The role of rationalizing commercial sectors
Teams at the food wholesaler Transgourmet faced this dilemma for years. “In the past, we divided our sales territories up by prioritizing other criteria over the geographical dimension; the size of client portfolios in terms of sales figures and maintaining existing customer relations were major considerations when it came to re‑distributing sales territories. As a result, we were confronted with situations where several salespeople were working at the same time in the same towns”, recalls Sylvie Toche‑Morel, Sales Force Support and Customer Knowledge Manager at Transgourmet. When new members of the sales team arrived, they didn’t have a clear vision of where their territory was supposed to be.
With a view to streamlining this process, teams at Transgourmet decided to look to location intelligence for the answers. Their goal was to give their 42 managers a geographical, map‑based decision‑support tool that would allow them to simulate new commercial sectors taking into account client sales figures and number of potential clients per town. “Sales sectorization is crucial in our business. We face fierce competition from specialist players that have a strong sales force. As a result, it is essential that we optimize sales coverage throughout the whole of France with our 345 salespeople so that we remain one of the market leaders”, explains the sales manager.
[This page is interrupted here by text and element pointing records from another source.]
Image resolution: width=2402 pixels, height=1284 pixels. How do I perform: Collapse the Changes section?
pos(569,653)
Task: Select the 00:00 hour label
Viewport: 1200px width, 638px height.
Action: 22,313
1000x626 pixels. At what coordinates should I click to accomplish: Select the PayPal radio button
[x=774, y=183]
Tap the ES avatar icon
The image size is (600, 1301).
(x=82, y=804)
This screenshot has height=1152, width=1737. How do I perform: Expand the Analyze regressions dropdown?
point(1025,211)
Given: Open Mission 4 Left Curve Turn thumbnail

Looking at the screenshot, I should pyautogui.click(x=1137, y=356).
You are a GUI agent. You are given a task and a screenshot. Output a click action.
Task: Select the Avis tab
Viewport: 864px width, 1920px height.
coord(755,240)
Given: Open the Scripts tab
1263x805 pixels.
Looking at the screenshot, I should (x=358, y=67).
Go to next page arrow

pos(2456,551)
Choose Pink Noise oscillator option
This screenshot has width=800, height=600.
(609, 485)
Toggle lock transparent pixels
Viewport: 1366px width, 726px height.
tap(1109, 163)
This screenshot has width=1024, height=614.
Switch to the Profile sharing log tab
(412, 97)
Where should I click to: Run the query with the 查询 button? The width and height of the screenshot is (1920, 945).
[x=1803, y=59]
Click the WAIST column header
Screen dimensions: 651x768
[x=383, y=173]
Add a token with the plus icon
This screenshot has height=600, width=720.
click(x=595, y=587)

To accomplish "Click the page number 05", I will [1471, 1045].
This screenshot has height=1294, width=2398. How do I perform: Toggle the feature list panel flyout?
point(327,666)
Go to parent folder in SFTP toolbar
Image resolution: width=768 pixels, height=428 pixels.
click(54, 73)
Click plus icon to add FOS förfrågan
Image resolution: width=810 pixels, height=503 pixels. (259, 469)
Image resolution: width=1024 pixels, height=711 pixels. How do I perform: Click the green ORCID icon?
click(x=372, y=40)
It’s a situation that very many companies face, as Sébastien Connesson recalls: “Let’s take the case of our client Heineken. The distributor had to cover almost 200,000 sales prospect areas with 130 salespeople. How could they be sure of being there for each of these potential customers without maps and rational data? our expert asks.
Beyond the tools
However, Sylvie Toche‑Morel insists that “The tool can’t do everything. We also have to consider a lot of human criteria beyond the objective data provided by the location intelligence application we created with Galigeo”, the expert explains. And so, the special relationship that sales staff build with their existing customers remains a key element to be taken into consideration when dividing sales territories up.
Towards a collaborative sales sectorization
So, what does the future hold? How will sales sectorization develop? “Gradually, organizations are going to have to become more flexible in this area. In the past, they tended to go through the cumbersome task of sectorization every year. Going forward, companies need to engage in a more iterative and collaborative process at all levels of the company”, Sébastien Connesson concludes.